- PROBLEM TO WORK ON -
Retype every line of the material below without any changes.

>> Start MATERIAL

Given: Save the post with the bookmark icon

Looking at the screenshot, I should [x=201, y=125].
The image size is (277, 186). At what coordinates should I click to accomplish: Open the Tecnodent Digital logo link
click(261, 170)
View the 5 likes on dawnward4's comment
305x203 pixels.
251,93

>> End MATERIAL

- EXERCISE SOLUTION -
Given: Save the post with the bookmark icon

Looking at the screenshot, I should [x=201, y=125].
The image size is (277, 186). At what coordinates should I click to accomplish: Open the Tecnodent Digital logo link
click(261, 170)
View the 5 likes on dawnward4's comment
305x203 pixels.
251,93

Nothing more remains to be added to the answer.